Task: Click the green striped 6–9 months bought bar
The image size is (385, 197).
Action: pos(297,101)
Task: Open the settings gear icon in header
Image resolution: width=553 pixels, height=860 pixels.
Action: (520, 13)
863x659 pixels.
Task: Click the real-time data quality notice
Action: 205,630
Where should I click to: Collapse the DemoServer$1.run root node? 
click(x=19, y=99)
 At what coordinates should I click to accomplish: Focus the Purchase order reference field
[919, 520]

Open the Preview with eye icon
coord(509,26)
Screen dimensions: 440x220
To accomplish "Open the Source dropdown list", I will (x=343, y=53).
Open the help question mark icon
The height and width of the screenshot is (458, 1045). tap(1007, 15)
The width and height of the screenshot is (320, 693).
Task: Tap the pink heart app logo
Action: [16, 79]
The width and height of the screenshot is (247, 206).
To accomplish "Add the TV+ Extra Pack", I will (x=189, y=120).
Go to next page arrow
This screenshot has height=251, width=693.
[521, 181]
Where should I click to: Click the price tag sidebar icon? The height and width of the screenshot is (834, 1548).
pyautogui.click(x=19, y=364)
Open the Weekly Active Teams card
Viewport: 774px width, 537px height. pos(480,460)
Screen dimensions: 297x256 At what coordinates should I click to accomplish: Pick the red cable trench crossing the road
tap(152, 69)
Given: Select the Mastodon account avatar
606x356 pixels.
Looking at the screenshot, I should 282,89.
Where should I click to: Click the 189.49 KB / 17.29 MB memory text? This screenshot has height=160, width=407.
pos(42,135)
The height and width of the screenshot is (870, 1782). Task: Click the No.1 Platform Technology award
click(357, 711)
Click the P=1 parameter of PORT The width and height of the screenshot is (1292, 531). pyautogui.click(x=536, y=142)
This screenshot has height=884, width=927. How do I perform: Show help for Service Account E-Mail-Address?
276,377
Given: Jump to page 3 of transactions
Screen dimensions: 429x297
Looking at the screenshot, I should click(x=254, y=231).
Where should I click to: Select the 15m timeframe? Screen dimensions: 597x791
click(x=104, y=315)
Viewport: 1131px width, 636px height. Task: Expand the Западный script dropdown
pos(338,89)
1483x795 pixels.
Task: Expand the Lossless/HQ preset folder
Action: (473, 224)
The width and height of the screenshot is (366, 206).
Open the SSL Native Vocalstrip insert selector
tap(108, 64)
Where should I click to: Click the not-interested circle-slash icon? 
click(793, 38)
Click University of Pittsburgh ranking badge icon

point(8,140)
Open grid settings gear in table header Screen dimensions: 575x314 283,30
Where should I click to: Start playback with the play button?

_ _ _

* TASK ITEM
From the data above, copy each line where the string "header" appears.

* YOUR SOLUTION
Task: Open the settings gear icon in header
Open grid settings gear in table header Screen dimensions: 575x314 283,30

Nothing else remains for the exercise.